### Directions
#1 In the Napoleon cake recipe, how long does the cake stay fresh when refrigerated in an airtight container?
#2 Write the next part of the Napoleon cake recipe, picking up right after the last item in its ingredient list.

What is this easy Napoleon cake made of?
- Easy Cake base– For this quick and easy Napoleon recipe, you will need just store-bought puff pastry sheets (Pepperidge Farm brand)
- Custard– egg yolks, sugar, flour, milk, vanilla extract, unsalted butter, and thawed cool whip
Napoleon custard
The custard in a Napoleon is creamy, buttery, and sweet – but not too sweet. The mixture of eggs, sugar, and milk give it a smooth, rich texture that works really well with the flakiness of the Napoleon’s pastry layers.
Troubleshooting custard cream
- It’s too thick– If your Napoleon custard has turned out too thick, then thin it out by mixing in some more milk, or even folding in some whipped cream.
- Why did the butter separate? If your custard was too warm when you incorporated the butter, this causes curdling and separation. The best thing to do is quickly cook it when this happens, placing the bowl of Napoleon custard in an ice bath and whisking vigorously until it re-incorporates.
How to make Easy Napoleon Cake
- Make the custard– Beat eggs and sugar in a bowl. Then add flour and milk. Beat just until incorporated. Then slowly pour 3 cups of hot milk into the egg mixture, while stirring quickly.
- Add remaining ingredients to pastry cream– Transfer to the cooktop and continue cooking over low heat until it thickens. Let the napoleon custard cool completely, then add the thawed cool whip and vanilla extract. Beat softened butter separately then fold it into the custard.
- Bake 6 puff pastry sheets– Bake them until they’re golden brown and let them cool. Reserve 1 baked sheet and crumble it up. Layer the cream and cooled pastry sheets, then coat the top and sides with the crumbled one.
What is Napoleon Cake
Napoleon cake is made of flaky, buttery puff pastry layered between sweet vanilla custard. There are many variations of this cake. This recipe happens to be an easy and faster version since the pastry sheets are store-bought.
What to do with leftover egg whites?
Since this easy Napoleon cake calls for egg yolks, you’ll be left with 4 egg whites. You might want to make something as simple as these chocolate meringue cookies. Or maybe take up another baking challenge and make coffee macarons or raspberry macarons?
Does Napoleon cake need to be refrigerated?
Yes, a Napoleon will need to be refrigerated because of the custard. Allow it to sit out for 1-2 hours to allow the custard to absorb a little into the pastry, and then cover with plastic wrap or place in an airtight container and refrigerate.
How long does it keep?
If refrigerated and kept in an airtight container, a Napoleon cake will stay fresh in the refrigerator for 2-3 days. If you choose to freeze it, this will keep it for about a year. Just thaw the Napoleon cake overnight when you are ready to eat it.
Watch how to make Napoleon Cake here:

Easy Napoleon Cake
Ingredients
- 4 egg yolks
- 1 cup granulated sugar
- 4 tbsp all-purpose flour
- 3 1/2 cups milk divided
- 1/2 tsp vanilla extract
- 1/2 cup unsalted butter softened
- 4 oz cool whip thawed
- 3 1lb packages puff pastry (Pepperidge Farm brand)

### Information shown
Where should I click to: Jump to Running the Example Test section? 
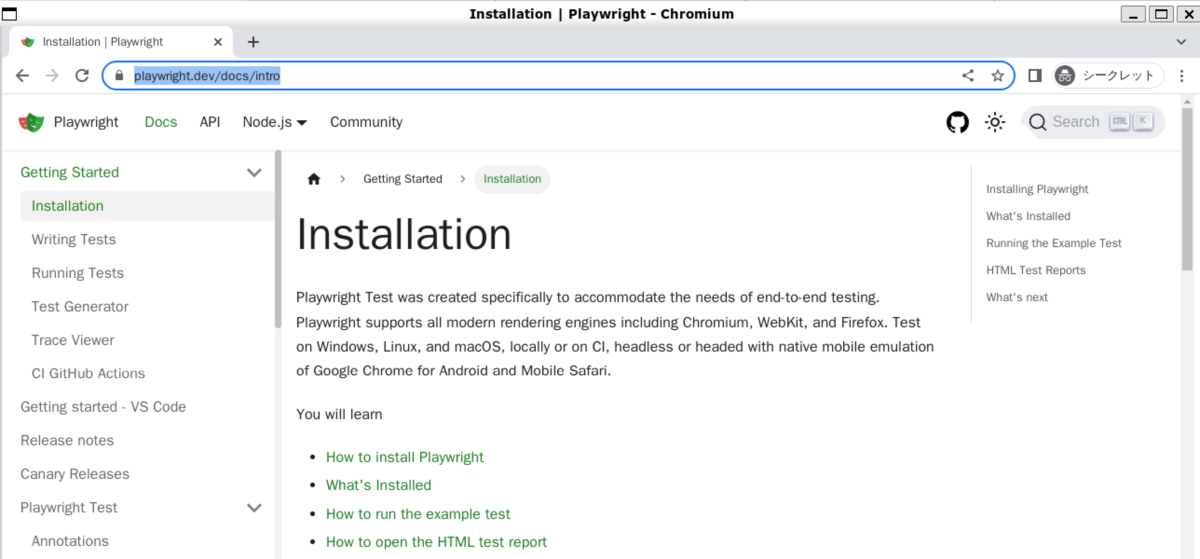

### Solved problems
#1 2-3 days.

#2
Instructions
Make the custard on the stovetop
- In a bowl, beat the eggs and sugar using an electric mixer.
- Add the flour to the eggs, then blend in 1/2 cup milk.
- Add 3 cups of milk into a saucepan and bring to a slight simmer, but don't let it boil.
- Slowly pour the egg mixture into the hot milk while stirring constantly with a whisk.
Thicken the custard and let it cool completely
- Transfer the saucepan back to the burner and heat over low heat. Make sure to constantly stir until the custard thickens. Remove the custard from the heat and let it cool completely.
Thaw, roll, and Bake puff pastry
- Thaw out each sheet of puff pastry and place onto a floured surface. Using a rolling pin, roll each sheet out to a 12 x 16 inch rectangle.
- Using the rolling pin, transfer the puff pastry sheet onto a baking sheet. Then generously puncture the puff pastry with a fork.
- Bake in a 400 Fahrenheit degree oven for 20 minutes or until golden brown.
add remaining ingredients to pastry cream
- Once the custard has cooled completely add in the vanilla and thawed cool whip.
- Lastly, beat the softened butter with an electric mixer and blend it into the custard.
Assemble the Napoleon cake
- Divide the cream amongst 5 layered puff pastry sheets and reserve the 6th sheet.
- Crumble the reserved puff pastry sheet and coat the top and sides of the cake with it. At this point, you can either leave the cake as is or decorate it with fresh berries.
Notes
How long will it last in the fridge?
If refrigerated and kept in an airtight container, a Napoleon cake will stay fresh in the refrigerator for 2-3 days. If you choose to freeze it, this will keep it for about a year. Just thaw the Napoleon cake overnight when you are ready to eat it.Nutrition
This recipe was originally posted on Aug 11, 2015, we’ve tweaked it a bit since then.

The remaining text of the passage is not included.